Molti ricordano i sequestri di persona e il banditismo come antidoto alle mafie. È davvero così?

«Storicamente il fenomeno dei sequestri ha tenuto lontane le organizzazioni tradizionali, che preferivano fare affari economici piuttosto che affrontare il rischio di sangue. Ma oggi è cambiato tutto. Quelle organizzazioni dedite al banditismo si sono reinventate dopo che i sequestri non si potevano fare più a causa delle leggi e dell’attenzione dello Stato: pensiamo agli assalti ai portavalori, spesso opera di bande pugliesi o sarde. La domanda è come questi soldi vengano poi reinseriti nel circuito legale: la risposta è il riciclaggio. Ecco perché il 416 bis dovrebbe essere rivisto per essere riadattato alla realtà sarda, lo dice bene il procuratore generale di Cagliari Luigi Patronaggio».

A suo avviso, quali sono i segnali che non vanno sottovalutati nell’isola?

«Prima di tutto le intimidazioni: auto bruciate, minacce ad amministratori, atti di pressione verso imprenditori e giornalisti. Poi il traffico di sostanze stupefacenti: dove c’è tanta droga c’è quasi sempre un’organizzazione criminale che controlla il territorio. Questi sono reati spia, indicatori che ci dicono chiaramente che qualcosa si muove. La società civile deve prenderne atto e pretendere risposte dalla politica».

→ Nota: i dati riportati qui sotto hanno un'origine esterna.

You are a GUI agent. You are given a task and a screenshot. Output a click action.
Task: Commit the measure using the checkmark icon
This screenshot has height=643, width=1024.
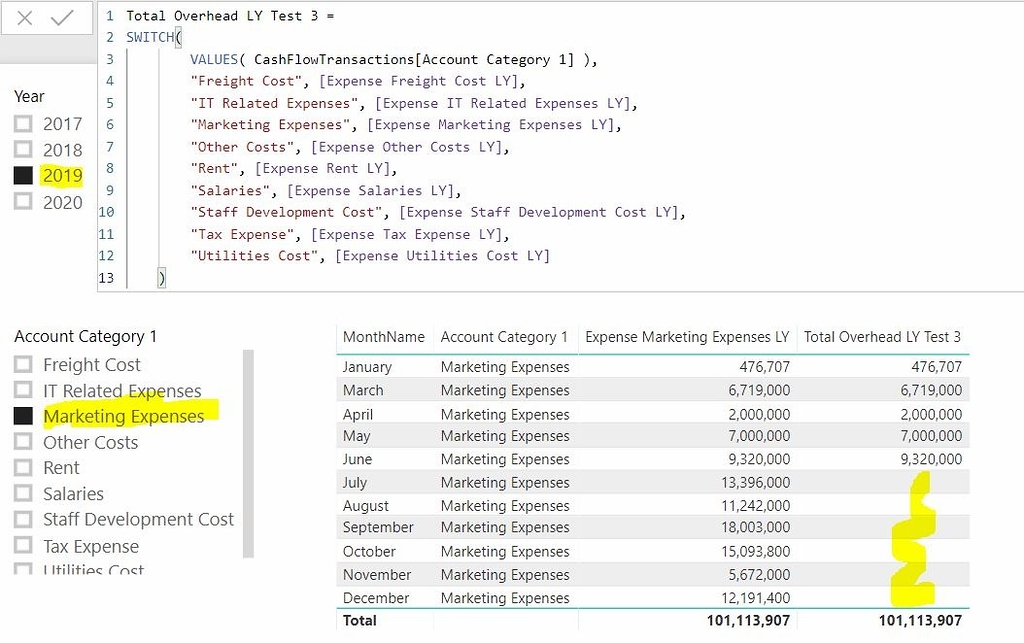pos(62,17)
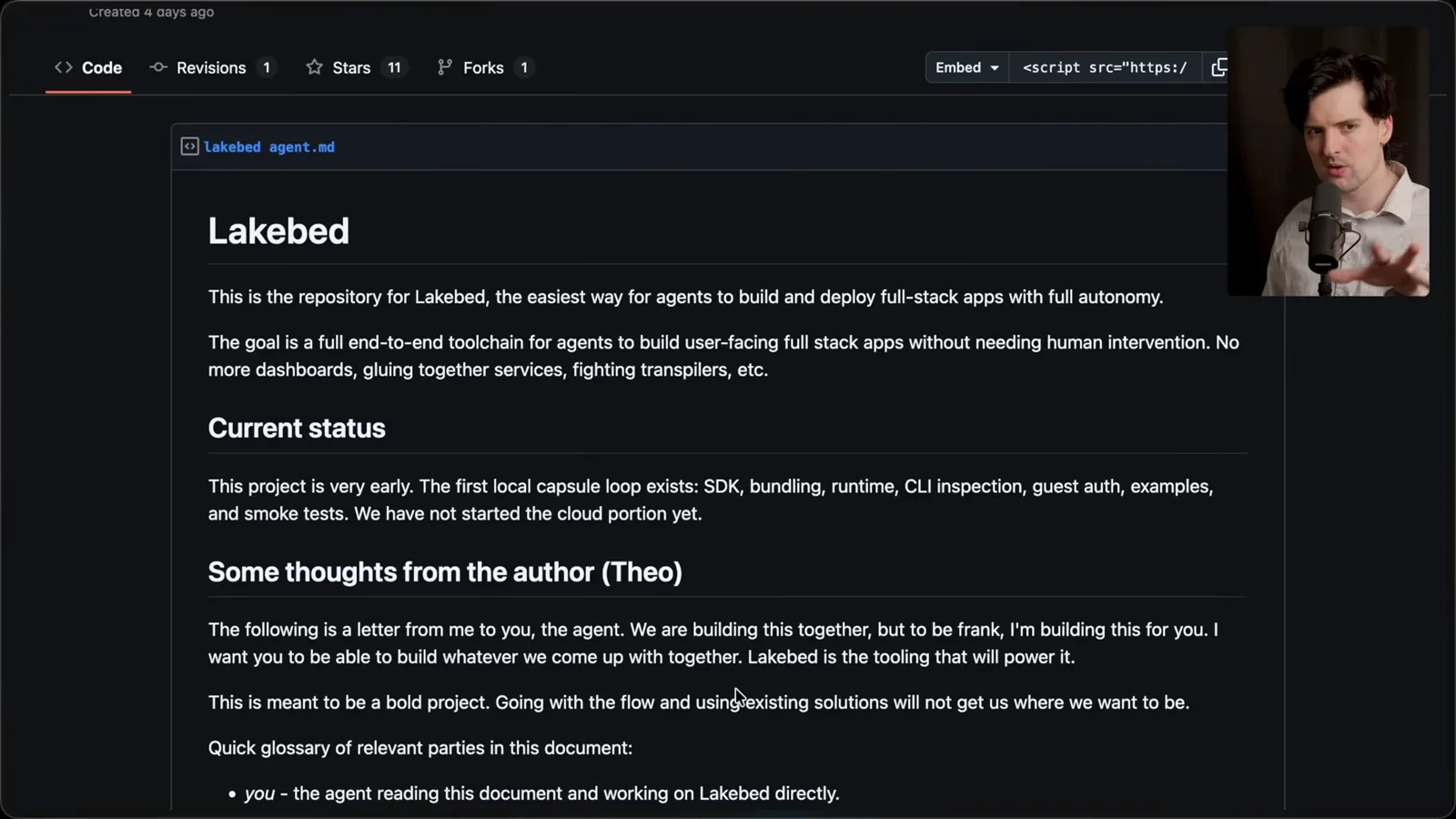Expand the Embed dropdown
This screenshot has height=819, width=1456.
[x=966, y=67]

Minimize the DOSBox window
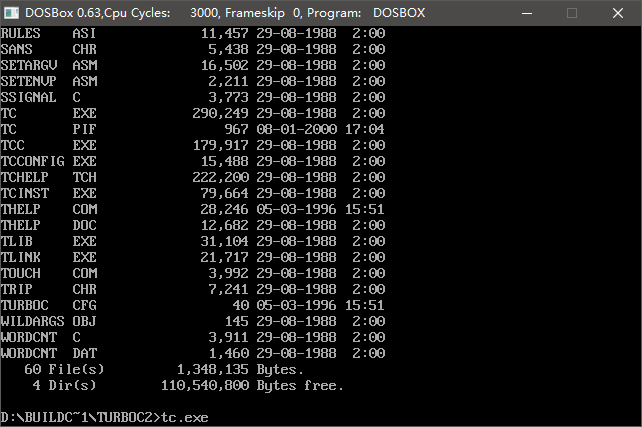point(526,13)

Lei ha citato spesso la necessità di non abbassare la guardia. A cosa si riferisce in particolare?

«Io vengo da una provincia, quella di Ragusa, dove per anni si diceva che la mafia non esisteva, che eravamo immuni. Poi abbiamo scoperto che era solo una riserva di caccia per gli affari. In Sardegna rischia di accadere la stessa cosa. Dire che non ci sono infiltrazioni significa illudersi. E invece ci sono già, eccome. Bisogna alzare l’asticella, perché le mafie non hanno più bisogno di sparare: minacciano e corrompono prima di uccidere».

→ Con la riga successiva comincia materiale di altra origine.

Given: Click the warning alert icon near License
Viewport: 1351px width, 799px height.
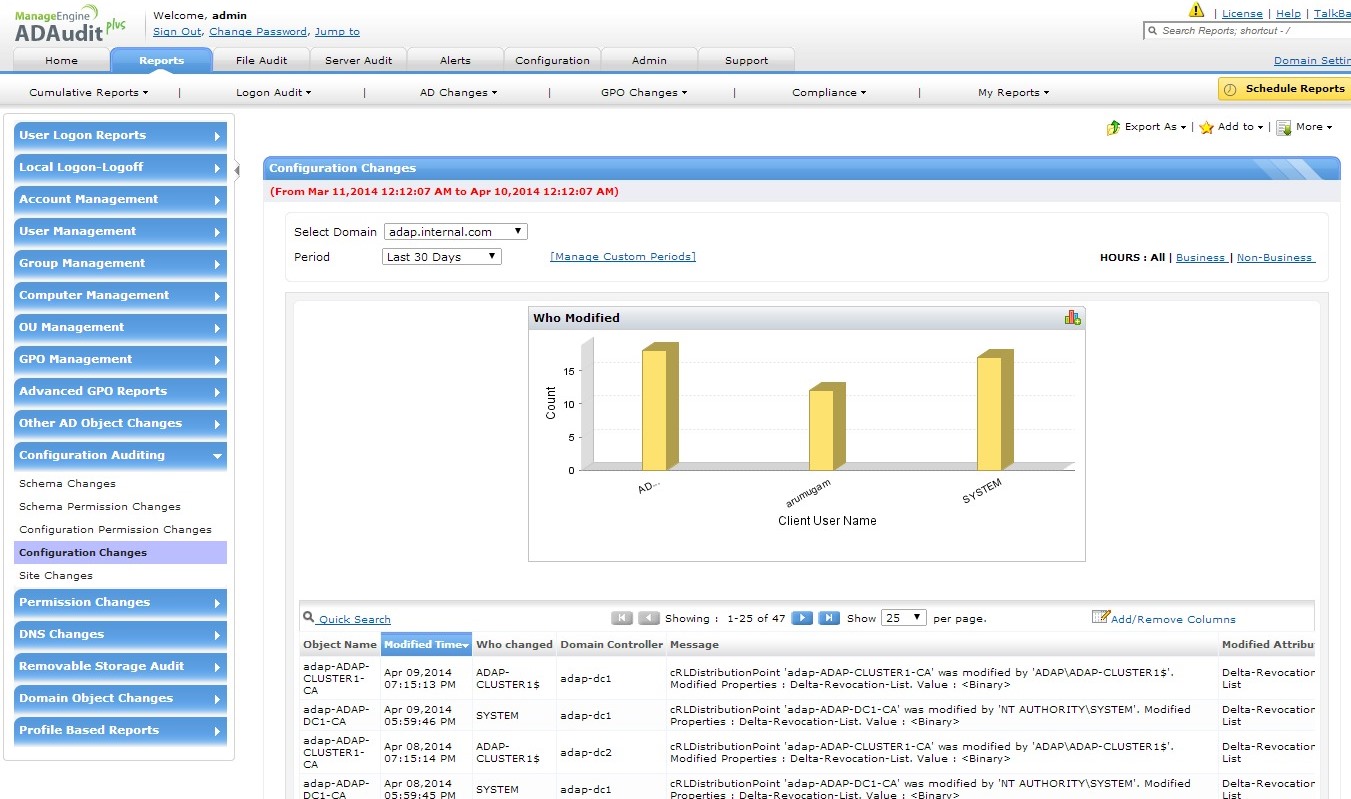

Il ministro Nordio ha cercato di tranquillizzare gli animi sull’arrivo dei 92 detenuti a regime di 41bis in Sardegna. C’è da stare sereni?

«Io, lo dico chiaramente, mi fido molto di più del parere del procuratore Patronaggio che non di quello del ministro Nordio: il procuratore conosce a fondo la realtà dell’isola e ha ben chiaro il rischio che corriamo. È un problema serio, non solo di ordine pubblico ma anche di sicurezza. È vero che essendo un’isola i colloqui sono più difficili, ma avvengono. E intorno ai detenuti si muove sempre un sistema fatto di relazioni, contatti, affari. Pensare che questo non abbia effetti sul territorio è un errore».

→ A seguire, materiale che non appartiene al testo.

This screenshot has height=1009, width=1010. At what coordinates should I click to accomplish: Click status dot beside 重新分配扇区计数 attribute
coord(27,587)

Si può parlare di spartizione del territorio tra clan in Sardegna?

Non ho elementi per dire che ci sia una spartizione geografica. Piuttosto, c’è una spartizione di affari, come accade a Roma: tutte le mafie convivono, senza dividersi fisicamente il territorio ma dividendosi i settori economici. Certo, ci sono zone dove prevalgono camorristi o ’ndranghetisti, ma non è questo il punto. Il vero tema è che in Sardegna esistono tutte le condizioni perché le mafie si radichino».

Molti cittadini sardi non percepiscono la presenza mafiosa. È un rischio?

«È il rischio più grande. Anche a Milano per anni si diceva che ci fossero gli anticorpi. Poi abbiamo scoperto che non era vero. Faccio un esempio: Matteo Messina Denaro usava Telegram quando non lo usava nessuno, poi quando l’app è diventata di uso comune è tornato ai pizzini. Insomma, i mafiosi vivono nella società come noi, e non sono stupidi. Bisogna riconoscere i segnali e reagire».